The movie, The Rules of Attraction, was about college students doing pretty much what I aspired to do ­every weekend (sex, drugs, a character that cryptically says “rock and roll” in response to any inquiry) in a way that was unequivocally repulsive, but, moreover, sad. In the final few minutes of the movie, each main character has an exchange that essentially goes:

weak, pathetic character: I just want to know you.

powerful but equally pathetic character: No one will ever know anyone.

Aesthetically, the movie was off the reservation—several narrators, the same scene acted out from different perspectives, sequences liter­ally rewound on screen, and a twenty-­minute monologue describing one character’s drug-­addled ­European sex odyssey. (I think the phrase “drug-addled European sex odyssey” may actually be spoken, and by several characters.) I couldn’t say I enjoyed the movie that first time I saw it, but its moral chill stuck with me, and prompted me to buy the movie tie-in book and read it on a median bench on Broadway in one afternoon. Then I read Less Than Zero, American Psycho, The Informers, and Glamorama that same week.

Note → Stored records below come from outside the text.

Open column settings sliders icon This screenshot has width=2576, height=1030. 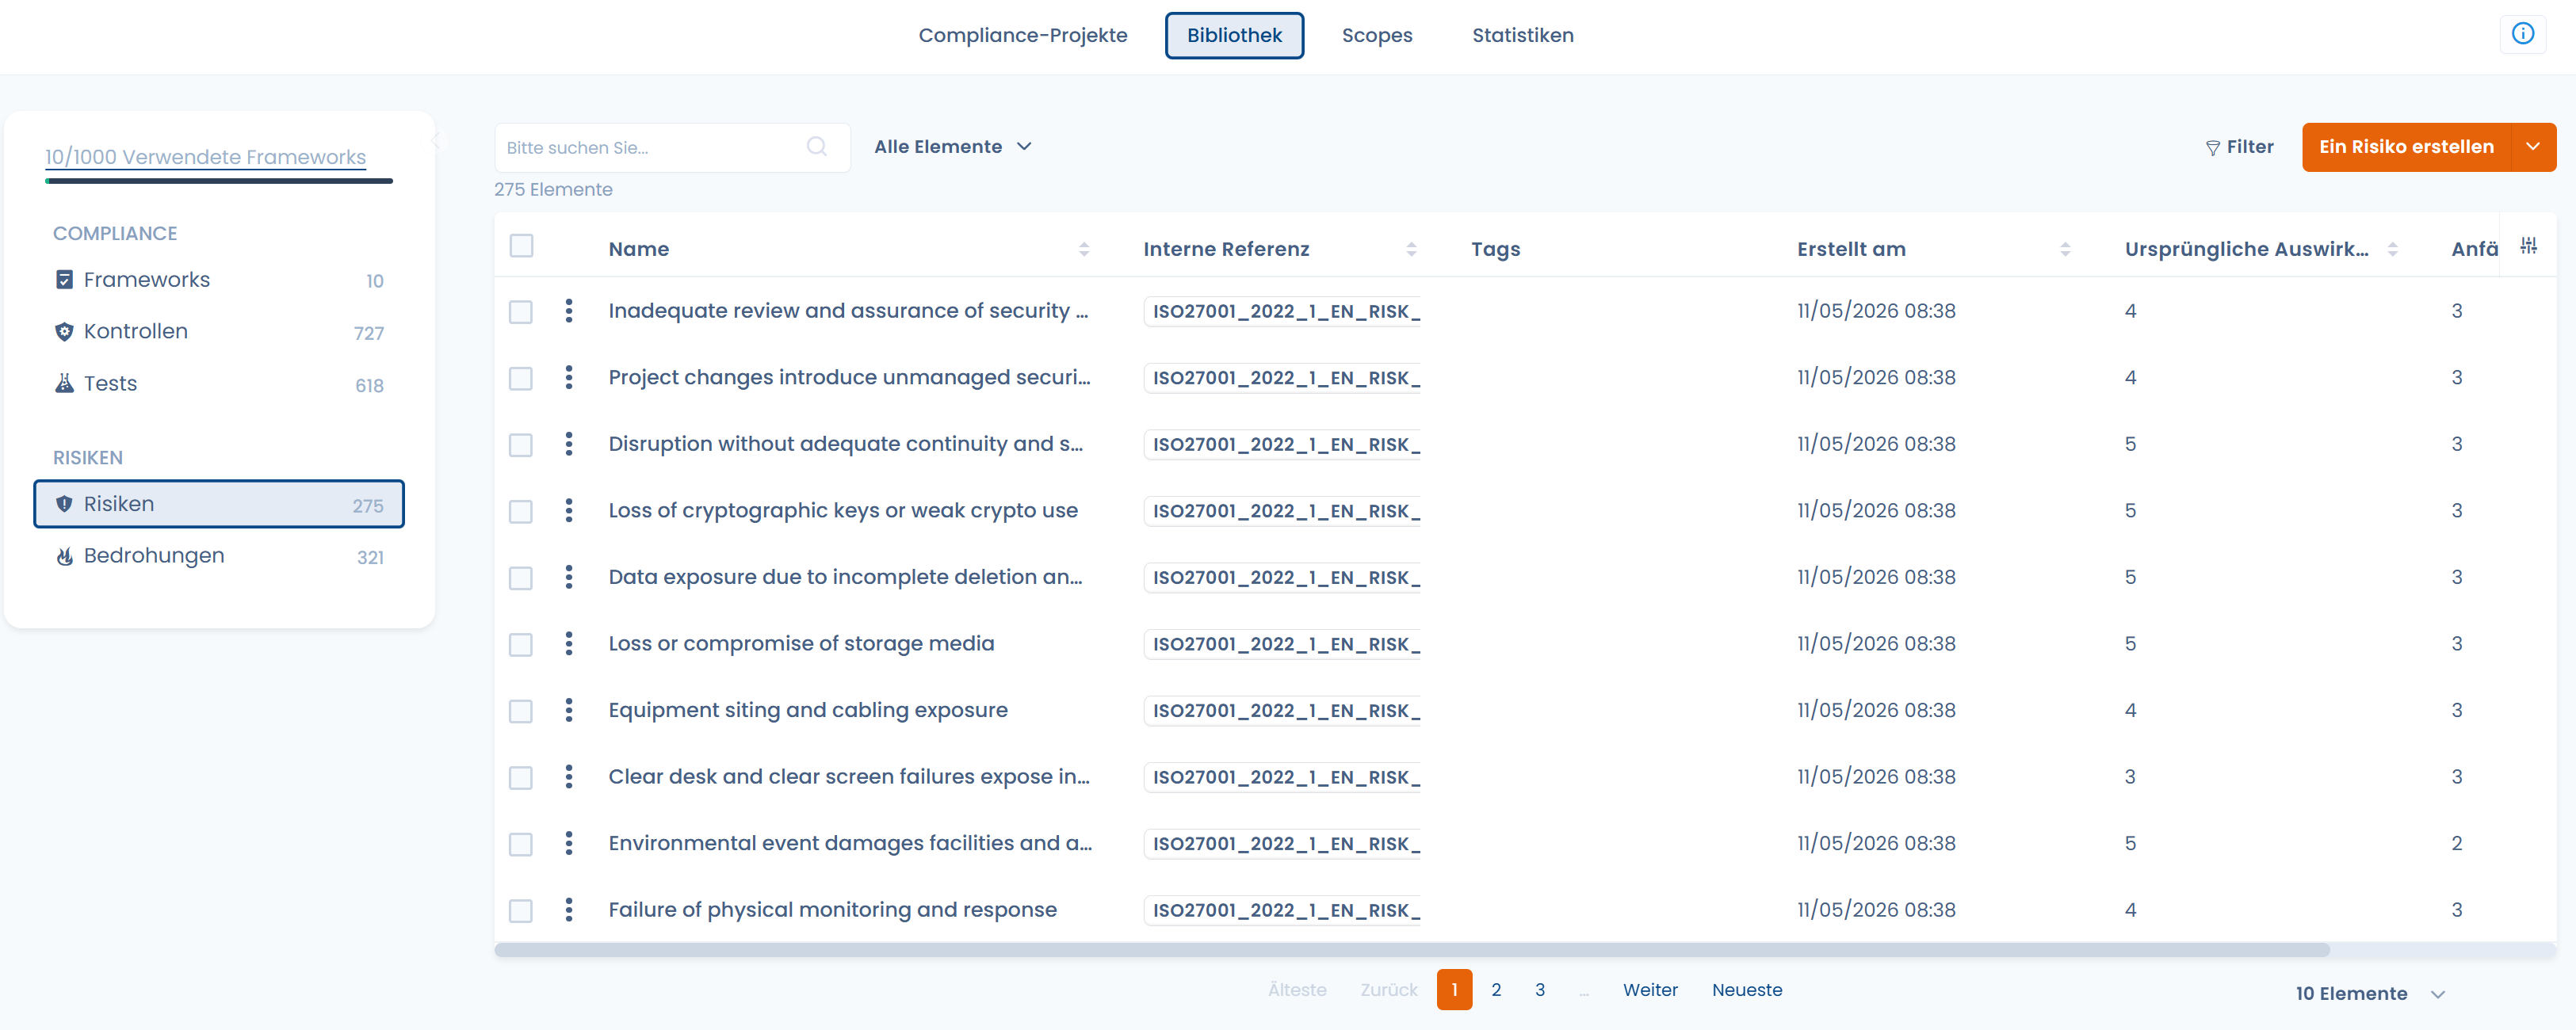[x=2528, y=246]
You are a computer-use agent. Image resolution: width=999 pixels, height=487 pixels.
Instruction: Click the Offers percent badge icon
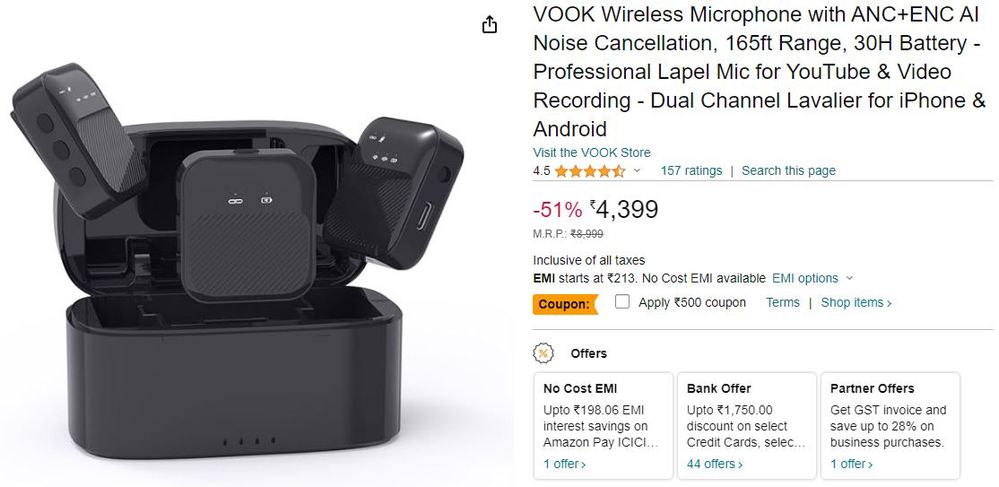click(543, 353)
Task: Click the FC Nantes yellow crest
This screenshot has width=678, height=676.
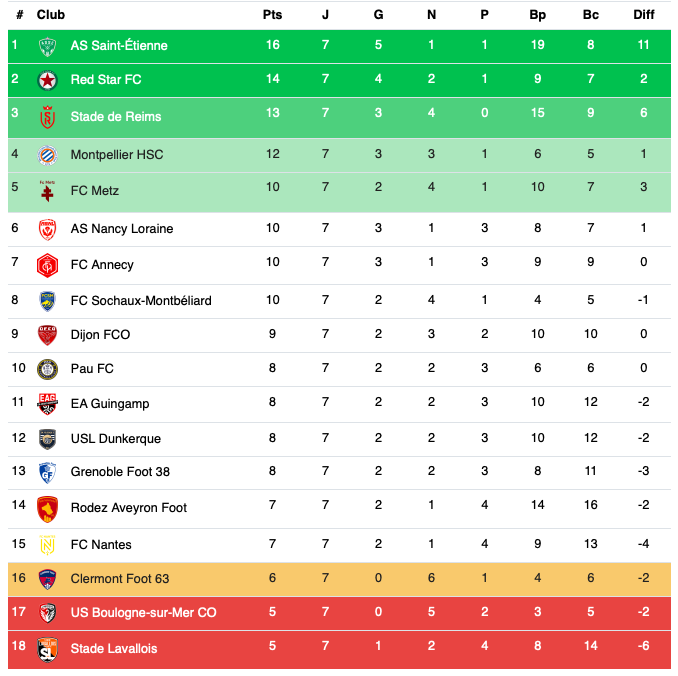Action: click(x=48, y=545)
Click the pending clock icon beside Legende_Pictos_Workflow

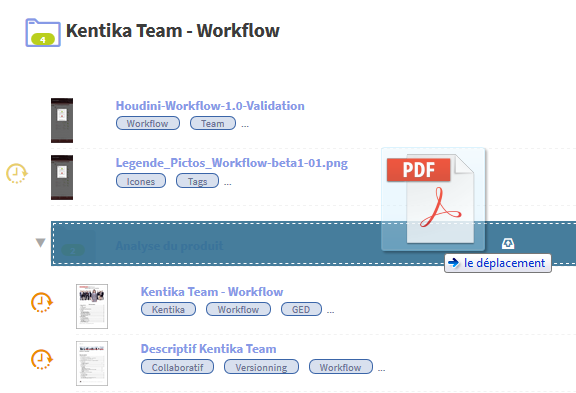[17, 173]
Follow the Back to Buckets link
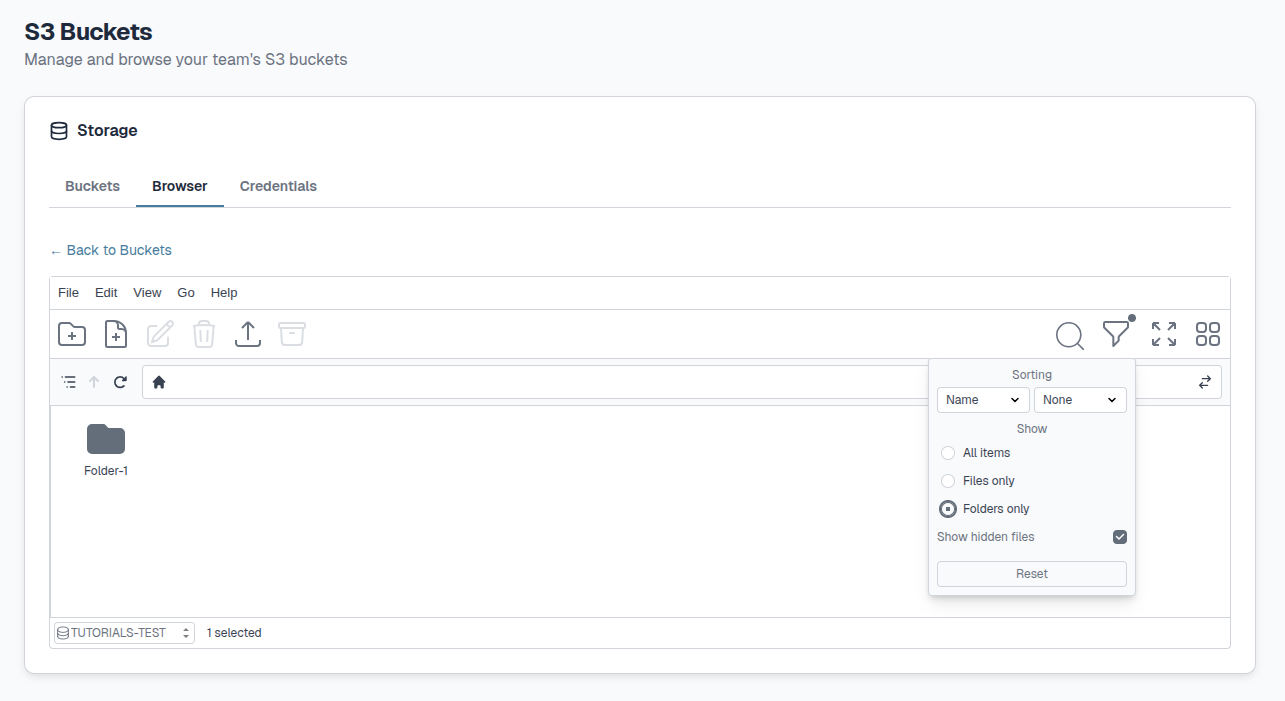Viewport: 1285px width, 701px height. coord(111,250)
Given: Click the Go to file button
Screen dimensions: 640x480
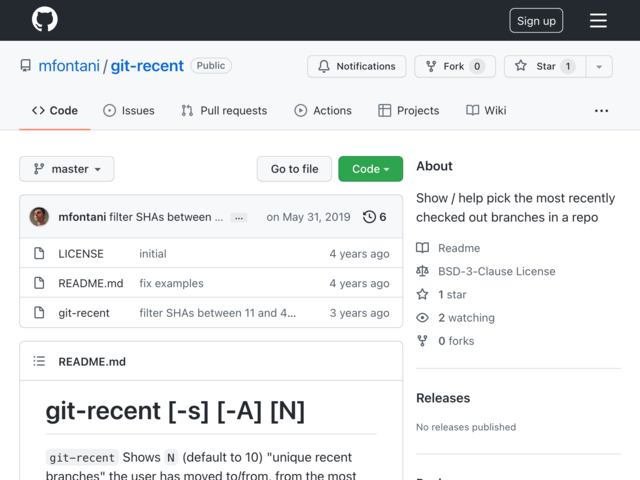Looking at the screenshot, I should 294,169.
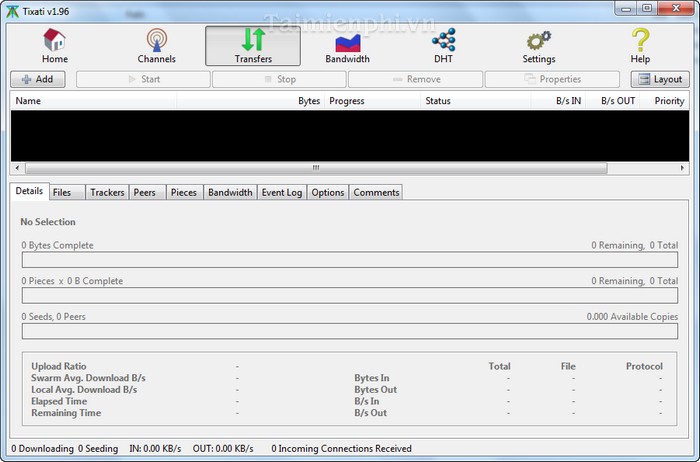Open the Event Log tab
The width and height of the screenshot is (700, 462).
[281, 192]
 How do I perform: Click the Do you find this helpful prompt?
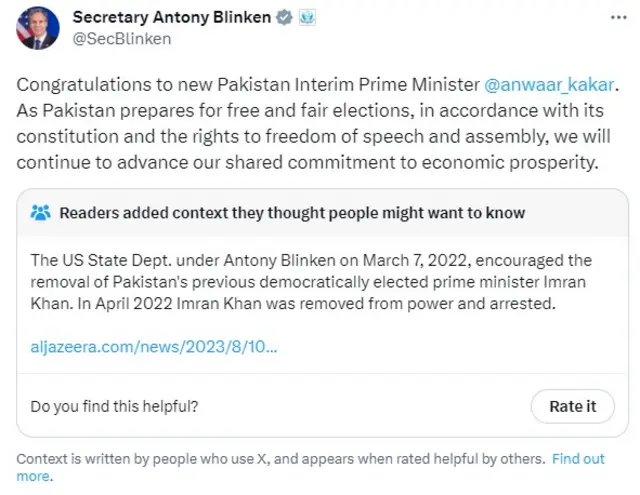(x=114, y=406)
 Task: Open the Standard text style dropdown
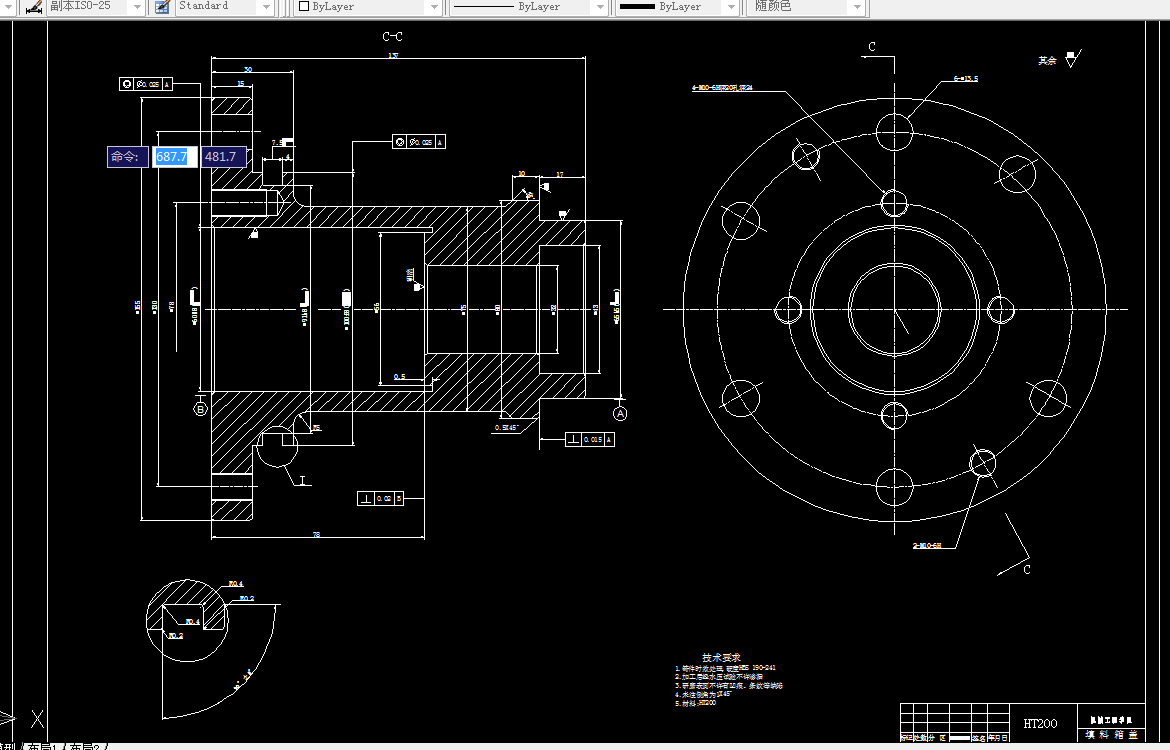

Ellis was a revelation to me for several reasons: First, he was funny, a trait then and now I value above all others, and he was funny in many ways at once—absurd, crass, witty, dark, satirical, pathetic, cathartic—but never unintentionally. Second, he was unafraid to be simple and clear, his themes unencumbered by intellectual games and complex linguistic play. Third, he was deeply moral, but in a manner that respected the occasionally immoral nuance of human thought. He would simultaneously appeal to the superficial lusts of the reader—drugs, sex, designer menswear—but also show the hollowness such lusts bestow or propagate or expose. While reading, I felt satiated and condemned at the same time. Finally, most important, I saw things in his writing (down to the line, I was convinced!) that I had independently thought or written—but Ellis had thought of them first, that fucker (see: car battery attached to nipples).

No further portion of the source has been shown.